**Exercise tasks:**
1) Extract from the psilocybin article the stretch from "The Usona Institute’s website" through "trial would follow.", copying it word for word.
2) Decide whether each statement below agrees with the psilocybin article. Answer yes or no for each and quote the words from the article that settle it.
(a) Magic mushrooms are legal in two cities in the United States.
(b) The Usona Institute is based in Wisconsin.
(c) Compass Pathways started out as a for-profit corporation.
3) According to the psilocybin article, who founded the Usona Institute?

FDA Fast-Tracks Psilocybin Treatment for Depression

The Usona Institute just received a “breakthrough therapy” designation

mushrooms
A new announcement from the FDA is encouraging for efforts to use psilocybin to treat depression.
Scienceman71/Creative Commons
By Tobias Carroll / November 29, 2019 11:54 am

As candid discourse about mental-health issues takes root, there’s been a surge in discussion surrounding psilocybin’s effectiveness at treating depression. It’s not a new thing so much as a very old thing: there’s a long history of magic mushrooms being consumed for sacred purposes, and in more recent years, scientists have come on board, with the idea of psilocybin being used to treat depression accruing formal support. 

But there’s still the matter of legality: whether you’re looking to address your depression or opting for the benefits of microdosing, accessing psilocybin legally isn’t easy. Magic mushrooms are legal in all of two cities in the United States. But that might be about to change, and sooner that you might think.

Gizmodo is reporting that the FDA has designated the Usona Institute’s work using psilocybin to treat clinical depression as a “breakthrough therapy.” That’s a formal designation, and is one designed to help speed up the review process for evaluating this treatment. Last year, the FDA applied a similar designation to Compass Pathways — a company which began in the nonprofit space before becoming a for-profit corporation.

Gizmodo’s Ed Cara writes that “the new designation, given to the Wisconsin-based organization Usona Institute, is even more meaningful since it’s for the development of psilocybin as a standard treatment for clinical depression.”

The Usona Institute’s website cites its founder, Bill Linton, as having started the nonprofit due to “the meaningful impact that a psilocybin study at Johns Hopkins University had on a friend suffering from cancer.” Next year, they hope to begin a Phase 2 trial; ff successful, a larger Phase III trial would follow.

**Input data:**
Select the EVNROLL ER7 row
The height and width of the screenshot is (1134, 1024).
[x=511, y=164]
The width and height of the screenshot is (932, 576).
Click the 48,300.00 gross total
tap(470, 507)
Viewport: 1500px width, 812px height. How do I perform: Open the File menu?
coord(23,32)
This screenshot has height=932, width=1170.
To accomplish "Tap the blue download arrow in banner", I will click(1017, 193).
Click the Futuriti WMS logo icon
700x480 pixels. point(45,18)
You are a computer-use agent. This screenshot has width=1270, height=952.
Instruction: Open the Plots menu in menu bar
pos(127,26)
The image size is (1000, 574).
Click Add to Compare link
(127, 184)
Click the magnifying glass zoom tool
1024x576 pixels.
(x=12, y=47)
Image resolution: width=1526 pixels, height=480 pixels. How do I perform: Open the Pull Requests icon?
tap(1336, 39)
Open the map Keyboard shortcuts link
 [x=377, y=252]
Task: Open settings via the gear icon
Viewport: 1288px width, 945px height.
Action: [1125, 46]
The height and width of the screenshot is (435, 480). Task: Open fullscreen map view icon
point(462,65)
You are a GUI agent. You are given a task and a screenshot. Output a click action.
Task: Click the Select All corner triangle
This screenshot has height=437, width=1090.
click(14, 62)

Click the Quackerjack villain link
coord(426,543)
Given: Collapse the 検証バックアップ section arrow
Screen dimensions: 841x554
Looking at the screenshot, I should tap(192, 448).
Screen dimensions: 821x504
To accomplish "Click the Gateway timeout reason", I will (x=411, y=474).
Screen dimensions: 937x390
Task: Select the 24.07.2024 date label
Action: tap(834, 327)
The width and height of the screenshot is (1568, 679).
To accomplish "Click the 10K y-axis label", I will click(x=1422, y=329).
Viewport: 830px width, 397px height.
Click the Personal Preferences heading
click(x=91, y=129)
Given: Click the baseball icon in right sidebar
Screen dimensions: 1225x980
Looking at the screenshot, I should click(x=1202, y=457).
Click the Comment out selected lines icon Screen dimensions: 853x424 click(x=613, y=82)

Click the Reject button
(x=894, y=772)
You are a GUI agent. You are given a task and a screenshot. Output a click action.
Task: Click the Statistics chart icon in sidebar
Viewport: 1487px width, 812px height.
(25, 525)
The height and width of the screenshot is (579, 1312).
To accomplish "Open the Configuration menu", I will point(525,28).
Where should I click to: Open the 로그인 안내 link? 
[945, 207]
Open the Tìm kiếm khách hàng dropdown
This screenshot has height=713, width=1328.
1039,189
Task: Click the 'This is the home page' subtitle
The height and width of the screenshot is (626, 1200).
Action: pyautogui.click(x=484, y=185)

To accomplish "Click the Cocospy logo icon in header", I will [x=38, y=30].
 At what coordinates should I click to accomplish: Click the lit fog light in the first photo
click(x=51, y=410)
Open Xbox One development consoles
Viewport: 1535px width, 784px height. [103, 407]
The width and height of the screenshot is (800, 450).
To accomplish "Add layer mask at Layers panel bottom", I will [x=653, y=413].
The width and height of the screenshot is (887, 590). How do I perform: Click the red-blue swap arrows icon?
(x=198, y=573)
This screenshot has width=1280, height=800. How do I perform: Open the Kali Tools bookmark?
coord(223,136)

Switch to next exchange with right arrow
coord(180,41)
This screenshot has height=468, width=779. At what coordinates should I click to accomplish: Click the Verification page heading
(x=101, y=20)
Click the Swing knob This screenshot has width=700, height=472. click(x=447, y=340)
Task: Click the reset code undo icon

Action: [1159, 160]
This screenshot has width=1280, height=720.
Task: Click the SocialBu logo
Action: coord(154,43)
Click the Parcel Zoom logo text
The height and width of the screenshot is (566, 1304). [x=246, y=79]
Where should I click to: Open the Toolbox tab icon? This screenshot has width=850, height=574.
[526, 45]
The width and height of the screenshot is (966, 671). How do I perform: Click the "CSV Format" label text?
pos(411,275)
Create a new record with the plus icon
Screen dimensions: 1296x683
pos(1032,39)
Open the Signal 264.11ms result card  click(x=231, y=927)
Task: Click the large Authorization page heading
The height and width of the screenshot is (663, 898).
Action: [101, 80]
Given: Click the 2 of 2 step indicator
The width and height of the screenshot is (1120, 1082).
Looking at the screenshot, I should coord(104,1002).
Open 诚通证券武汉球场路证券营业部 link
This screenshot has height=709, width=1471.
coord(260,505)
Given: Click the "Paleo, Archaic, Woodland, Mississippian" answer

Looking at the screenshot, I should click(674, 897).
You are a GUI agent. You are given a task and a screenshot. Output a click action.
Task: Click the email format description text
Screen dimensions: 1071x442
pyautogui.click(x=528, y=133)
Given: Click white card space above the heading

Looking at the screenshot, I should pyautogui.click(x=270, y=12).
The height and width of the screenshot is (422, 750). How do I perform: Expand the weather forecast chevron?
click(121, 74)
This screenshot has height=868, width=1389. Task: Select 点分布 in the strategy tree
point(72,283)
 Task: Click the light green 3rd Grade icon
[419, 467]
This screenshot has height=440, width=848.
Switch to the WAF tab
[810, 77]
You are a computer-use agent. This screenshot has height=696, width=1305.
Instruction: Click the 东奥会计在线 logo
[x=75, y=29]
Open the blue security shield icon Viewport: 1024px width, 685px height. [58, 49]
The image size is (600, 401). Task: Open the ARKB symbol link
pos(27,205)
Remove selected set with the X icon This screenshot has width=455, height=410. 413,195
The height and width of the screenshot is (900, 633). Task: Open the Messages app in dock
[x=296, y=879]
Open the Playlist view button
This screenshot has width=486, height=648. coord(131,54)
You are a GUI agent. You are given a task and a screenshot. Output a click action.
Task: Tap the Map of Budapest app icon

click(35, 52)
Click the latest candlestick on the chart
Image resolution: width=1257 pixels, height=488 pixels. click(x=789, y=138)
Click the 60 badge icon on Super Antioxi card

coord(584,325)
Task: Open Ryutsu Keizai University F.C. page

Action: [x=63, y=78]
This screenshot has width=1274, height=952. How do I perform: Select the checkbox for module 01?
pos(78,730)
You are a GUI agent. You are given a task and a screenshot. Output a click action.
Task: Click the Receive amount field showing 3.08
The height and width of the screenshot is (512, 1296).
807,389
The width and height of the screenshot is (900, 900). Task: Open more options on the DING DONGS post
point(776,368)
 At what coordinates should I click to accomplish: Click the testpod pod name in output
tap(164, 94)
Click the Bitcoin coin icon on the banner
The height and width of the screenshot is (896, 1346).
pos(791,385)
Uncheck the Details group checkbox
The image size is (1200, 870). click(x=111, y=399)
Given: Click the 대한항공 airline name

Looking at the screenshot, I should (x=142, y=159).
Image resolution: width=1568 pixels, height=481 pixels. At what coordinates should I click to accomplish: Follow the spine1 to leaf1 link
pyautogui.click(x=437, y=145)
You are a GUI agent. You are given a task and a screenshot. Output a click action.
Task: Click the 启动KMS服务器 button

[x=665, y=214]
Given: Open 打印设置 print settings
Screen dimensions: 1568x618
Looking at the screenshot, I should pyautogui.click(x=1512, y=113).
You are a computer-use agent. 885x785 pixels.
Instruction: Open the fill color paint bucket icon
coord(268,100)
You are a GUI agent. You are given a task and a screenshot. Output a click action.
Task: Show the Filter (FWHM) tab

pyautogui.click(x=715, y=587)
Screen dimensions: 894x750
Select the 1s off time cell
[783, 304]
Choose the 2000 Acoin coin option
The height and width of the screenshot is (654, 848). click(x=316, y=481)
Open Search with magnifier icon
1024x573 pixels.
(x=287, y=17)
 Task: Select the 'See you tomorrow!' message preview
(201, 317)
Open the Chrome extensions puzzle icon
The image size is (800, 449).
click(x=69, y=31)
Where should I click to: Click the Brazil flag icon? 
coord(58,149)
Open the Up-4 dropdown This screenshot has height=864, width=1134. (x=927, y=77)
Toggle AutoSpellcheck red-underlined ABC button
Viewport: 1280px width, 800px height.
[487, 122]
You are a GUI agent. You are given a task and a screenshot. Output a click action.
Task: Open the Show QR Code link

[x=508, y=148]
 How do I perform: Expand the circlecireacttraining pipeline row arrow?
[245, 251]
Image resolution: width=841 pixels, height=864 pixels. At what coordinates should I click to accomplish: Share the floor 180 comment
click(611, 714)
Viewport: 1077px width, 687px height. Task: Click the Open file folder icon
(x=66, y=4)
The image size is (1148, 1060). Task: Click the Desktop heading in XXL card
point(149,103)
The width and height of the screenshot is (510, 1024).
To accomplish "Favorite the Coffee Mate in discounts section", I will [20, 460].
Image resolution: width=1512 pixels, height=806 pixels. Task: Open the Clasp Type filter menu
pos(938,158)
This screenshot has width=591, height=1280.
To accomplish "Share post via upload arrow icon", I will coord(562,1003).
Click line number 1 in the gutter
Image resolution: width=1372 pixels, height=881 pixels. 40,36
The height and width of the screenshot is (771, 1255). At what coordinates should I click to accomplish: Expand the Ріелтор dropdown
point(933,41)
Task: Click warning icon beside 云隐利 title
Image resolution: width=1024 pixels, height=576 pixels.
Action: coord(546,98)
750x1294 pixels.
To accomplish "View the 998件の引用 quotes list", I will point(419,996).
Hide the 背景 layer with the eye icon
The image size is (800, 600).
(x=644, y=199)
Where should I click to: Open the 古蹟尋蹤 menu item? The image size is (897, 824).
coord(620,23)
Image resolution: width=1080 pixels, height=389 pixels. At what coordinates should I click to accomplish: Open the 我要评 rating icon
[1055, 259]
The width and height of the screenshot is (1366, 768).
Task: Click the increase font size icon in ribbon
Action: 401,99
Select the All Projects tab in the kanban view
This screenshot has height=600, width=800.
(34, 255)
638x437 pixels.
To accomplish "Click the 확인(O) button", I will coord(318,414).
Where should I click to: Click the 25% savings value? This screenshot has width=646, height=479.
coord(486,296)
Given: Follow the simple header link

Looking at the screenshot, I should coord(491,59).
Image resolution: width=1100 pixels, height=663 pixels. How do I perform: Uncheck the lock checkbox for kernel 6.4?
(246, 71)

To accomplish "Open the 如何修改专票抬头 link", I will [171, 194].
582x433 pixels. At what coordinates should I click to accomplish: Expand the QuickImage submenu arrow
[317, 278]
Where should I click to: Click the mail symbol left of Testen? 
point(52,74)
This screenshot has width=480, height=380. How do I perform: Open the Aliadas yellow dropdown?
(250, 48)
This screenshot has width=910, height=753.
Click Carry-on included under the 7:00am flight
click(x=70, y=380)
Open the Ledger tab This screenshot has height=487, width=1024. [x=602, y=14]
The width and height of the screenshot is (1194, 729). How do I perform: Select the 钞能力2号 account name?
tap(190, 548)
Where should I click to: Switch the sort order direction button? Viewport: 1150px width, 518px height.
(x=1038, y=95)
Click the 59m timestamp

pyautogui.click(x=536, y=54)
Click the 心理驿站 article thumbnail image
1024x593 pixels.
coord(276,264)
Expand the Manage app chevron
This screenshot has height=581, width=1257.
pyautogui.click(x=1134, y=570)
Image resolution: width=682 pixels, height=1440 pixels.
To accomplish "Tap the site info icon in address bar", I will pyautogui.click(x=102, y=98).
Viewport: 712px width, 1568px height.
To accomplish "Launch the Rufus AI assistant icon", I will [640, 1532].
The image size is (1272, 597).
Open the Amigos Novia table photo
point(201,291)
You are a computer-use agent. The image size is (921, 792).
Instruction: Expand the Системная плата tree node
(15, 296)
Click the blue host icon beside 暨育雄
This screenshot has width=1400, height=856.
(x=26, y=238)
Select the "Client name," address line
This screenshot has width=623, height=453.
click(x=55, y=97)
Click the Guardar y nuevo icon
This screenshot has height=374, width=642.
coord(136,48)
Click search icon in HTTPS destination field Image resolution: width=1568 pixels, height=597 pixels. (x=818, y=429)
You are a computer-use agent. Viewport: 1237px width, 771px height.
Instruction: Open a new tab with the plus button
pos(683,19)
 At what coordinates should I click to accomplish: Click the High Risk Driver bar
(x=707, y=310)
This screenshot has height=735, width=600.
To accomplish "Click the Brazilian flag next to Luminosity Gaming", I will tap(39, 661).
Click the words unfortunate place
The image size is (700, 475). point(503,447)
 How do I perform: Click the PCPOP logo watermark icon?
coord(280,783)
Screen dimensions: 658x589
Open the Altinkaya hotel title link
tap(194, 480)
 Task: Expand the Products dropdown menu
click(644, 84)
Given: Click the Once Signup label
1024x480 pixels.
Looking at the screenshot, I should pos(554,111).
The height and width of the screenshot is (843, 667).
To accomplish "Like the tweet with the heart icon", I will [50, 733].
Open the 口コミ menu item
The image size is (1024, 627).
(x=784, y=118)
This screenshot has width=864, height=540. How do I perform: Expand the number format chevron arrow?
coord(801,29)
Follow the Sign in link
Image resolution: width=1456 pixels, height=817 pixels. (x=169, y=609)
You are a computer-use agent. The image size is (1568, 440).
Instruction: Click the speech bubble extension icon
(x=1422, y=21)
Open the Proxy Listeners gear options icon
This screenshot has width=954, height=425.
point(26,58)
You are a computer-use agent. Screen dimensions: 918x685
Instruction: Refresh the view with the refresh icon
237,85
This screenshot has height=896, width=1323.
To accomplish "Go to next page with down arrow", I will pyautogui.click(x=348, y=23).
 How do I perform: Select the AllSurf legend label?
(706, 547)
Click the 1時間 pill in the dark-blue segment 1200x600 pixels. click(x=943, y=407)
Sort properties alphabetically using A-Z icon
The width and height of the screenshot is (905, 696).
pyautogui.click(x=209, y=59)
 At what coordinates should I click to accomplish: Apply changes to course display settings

**Answers below:**
1)
The Usona Institute’s website cites its founder, Bill Linton, as having started the nonprofit due to “the meaningful impact that a psilocybin study at Johns Hopkins University had on a friend suffering from cancer.” Next year, they hope to begin a Phase 2 trial; ff successful, a larger Phase III trial would follow.

2)
(a) Yes: "Magic mushrooms are legal in all of two cities in the United States."
(b) Yes: "given to the Wisconsin-based organization Usona Institute"
(c) No: "a company which began in the nonprofit space before becoming a for-profit corporation"

3) Bill Linton founded the Usona Institute.